» **GESTELLTE AUFGABE**:
Schreib den Text über Pünktlichkeit und unser Leben nach der Uhr weiter, und zwar direkt nach seinem letzten Satz.

» **AUSGEWÄHLTER TEXTAUSZUG**:
########

In unserer Gesellschaft ist alles durchgetaktet. Der Wecker weckt uns pünktlich, wir fahren nach Fahrplan hierhin und dorthin. Kommen andere zu spät, empfinden wir dies als Unhöflichkeit, aber auch das zu frühe Erscheinen weckt Unmut. In vorindustrieller Zeit hat die minutengenaue Tätigkeit keine oder eine nicht so große Rolle gespielt. Man richtete sich nach dem Licht, den Jahreszeiten, den allgemeinen Umständen. Ich bin sicher niemand, der sich nach den guten alten Zeiten zurücksehnt, denn es hat sie meiner Meinung nach nie gegeben. Verlässlichkeit hat etwas für sich, man kann planen, auch mit anderen, kommt voran, kann Aufgaben effizient ausführen. Ich ärgere mich auch über Unpünktlichkeit, finde es aber auch charmant, wenn unserer permanenten Beschleunigung einmal die Luft herausgelassen wird. Entschleunigung, Innehalten, zur Ruhe kommen – das passiert meiner Wenigkeit zumindest viel zu selten.

########

» **BEREITGESTELLTE DATEN**:
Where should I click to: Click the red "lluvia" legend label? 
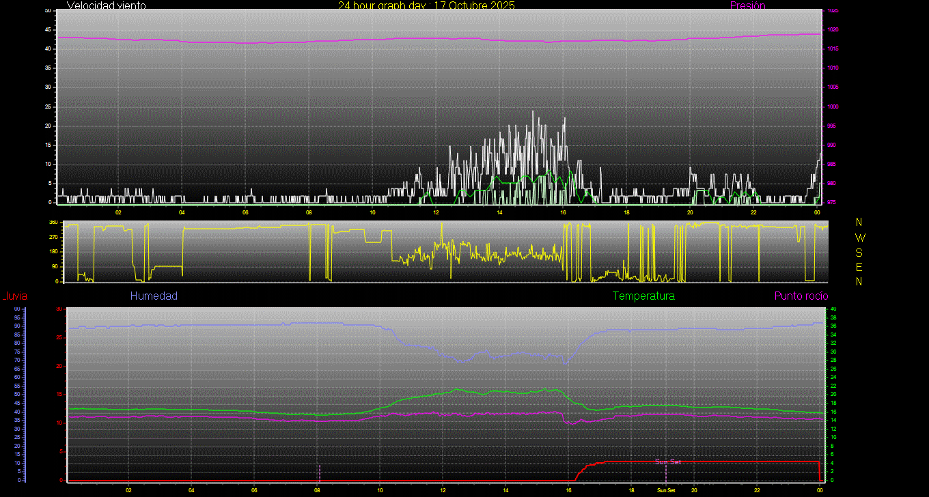click(15, 296)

########

» **ALS ANTWORT**:
XJ 1861 – Pünktlichkeit ist relativ
Bei XerJoff hat man sich offensichtlich Tiefenentspannung verschrieben, denn zwei der bislang drei XJ 1861-Düfte zum 150-jährigen Jubiläums des vereinten Italiens kamen vor Kurzem erst, also entspannte vier Jahre später heraus. Papier und das Vaterland sind offenbar geduldig.
Im Jahr 1861 vereinten sich die einzelnen Staaten der Apenninhalbinsel unter der Führung Königs Viktor Emanuel II. zu einem vereinten Italien. Die junge Nation war von je her Heimat von Poeten, Heiligen und Seefahrern, die mit einem besonderen Talent für Kreativität den Ruf Italiens in der ganzen Welt prägten. Das 150-jährige Jubiläum dieser Vereinigung stellte für Italien ein ganz besonderes Ereignis dar und XerJoff würdigte dieses mit der Lancierung des Duftes XJ 1861, der das künstlerische Erbe der Heimat XerJoffs perfekt in Szene setzt.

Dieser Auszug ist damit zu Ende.